Strategic planning and operating strategically are two different things.
Chances are you’ve sat through a strategic planning retreat. There’s an excitement and energy in the air. It might be from all of the coffee and donuts, and it might be because people are legitimately excited about the possibilities.
The consultant does a great job ensuring that everyone shares. The group comes up with some new ideas. The only thing left to do at 5 p.m. is to craft a budget and create operating plans. No problem. We’ll have those done in two weeks. Great job, everyone!
And then it all falls apart. The plan is crafted. It’s approved by the board. The staff have questions about the goals and how to actually make it happen. And somewhere along the way a leadership team member says, “We’ve got to try to make this happen. The board approved it.”
At that point, staff find it easier to go back to their day-to-day activities helping clients than trying to struggle through a convoluted plan on paper.

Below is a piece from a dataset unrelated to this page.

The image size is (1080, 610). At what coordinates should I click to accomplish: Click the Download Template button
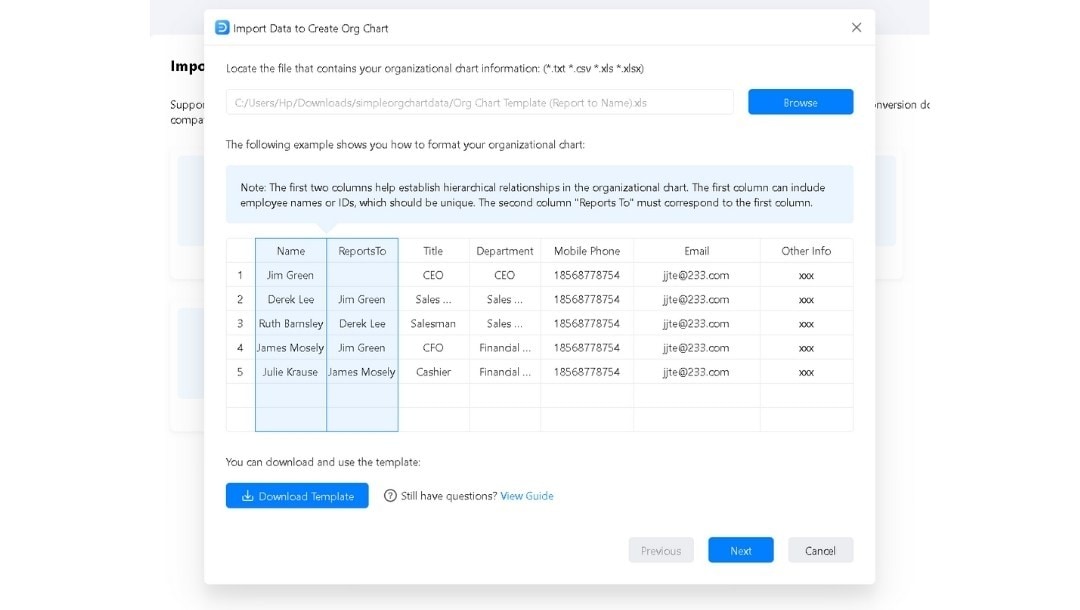296,496
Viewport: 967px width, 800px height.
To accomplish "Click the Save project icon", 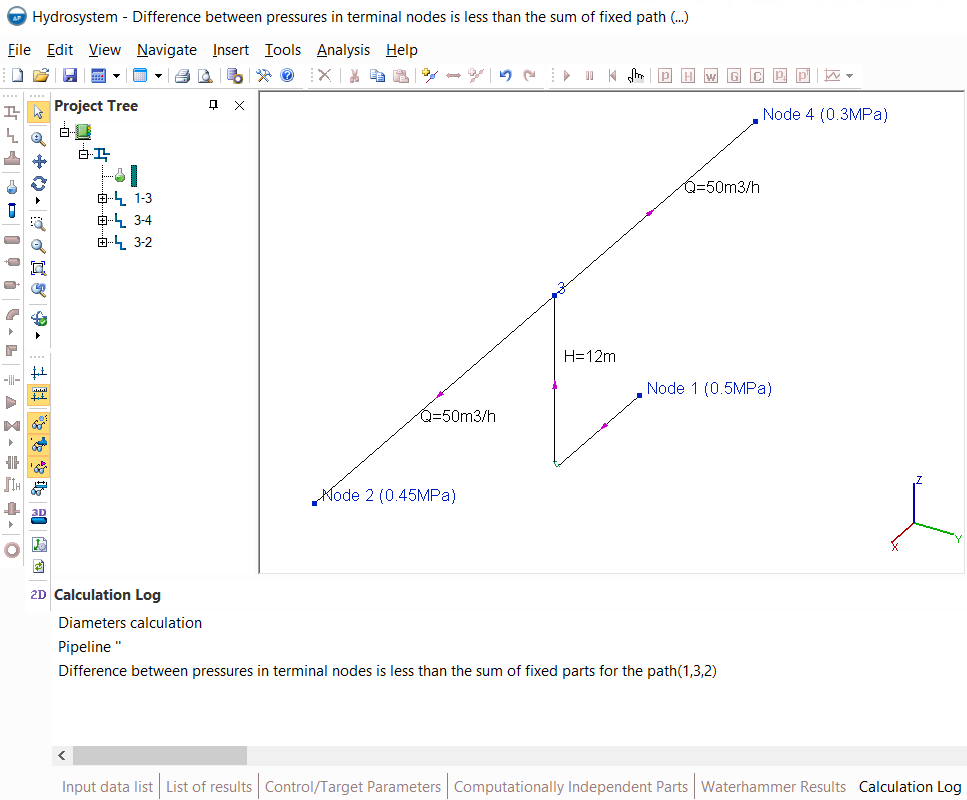I will tap(70, 76).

Strategic planning goes awry when the focus isn’t, well, focused.
Our sector is notorious for long, broad, vague mission statements. The strategic plan can help focus the mission statement, but it must also be implemented strategically. There are four key areas that must be addressed that will allow a plan to succeed.
According to Harvard Business Review and its team of experts, strategy has three key principles.
- “Strategy is the creation of a unique and valuable position, involving a different set of activities.”
- “Strategy requires you to make trade-offs in competing — to choose what not to do.”
- “Strategy involves creating fit among a company’s activities.”
In order for your organization to actually follow through on its plan and execute it well, the activities must be clear; the organization must decide to stop doing other ancillary activities, and all activities must align toward departmental and organizational goals.
We often do this well for fundraising activities, such as a capital campaigns. Alignment can be clearer when it is time to build a new homeless shelter because most everything can be measured in dollars: ($ new building) + ($ existing + additional clients services) + ($ existing + additional staff salaries) + ($ additional services) + ($ utilities) + ($ admin time) = $ capital campaign goal.
This alignment becomes more tricky in day-to-day program delivery and staff goals.
There’s a way to create alignment.
And it involves these 4 key questions. These must be answered in a strategic plan in order to align activities, provide focus and clarity, and increase your chances of the goals being met.
- To succeed financially, what are our revenue goals and revenue mix?
- To achieve our vision, what experience do we want our key stakeholders to have?
- To create our revenue mix and create a unique experience for our key stakeholders, what business processes must we excel at?
- To achieve our vision, how will we sustain our ability to change and improve via our people resources?
These key question require that your budget (1), your stakeholders (2), your business processes (3), and your staff and volunteer workforce (4) are all working toward the same goals via consistent processes. It also presumes that staff have learning and development goals, not just activity goals. We need to equip them to reach their activity goals through professional and personal development.
The process for finding focus is rather simple. It is the tenacity to stick to it that is difficult.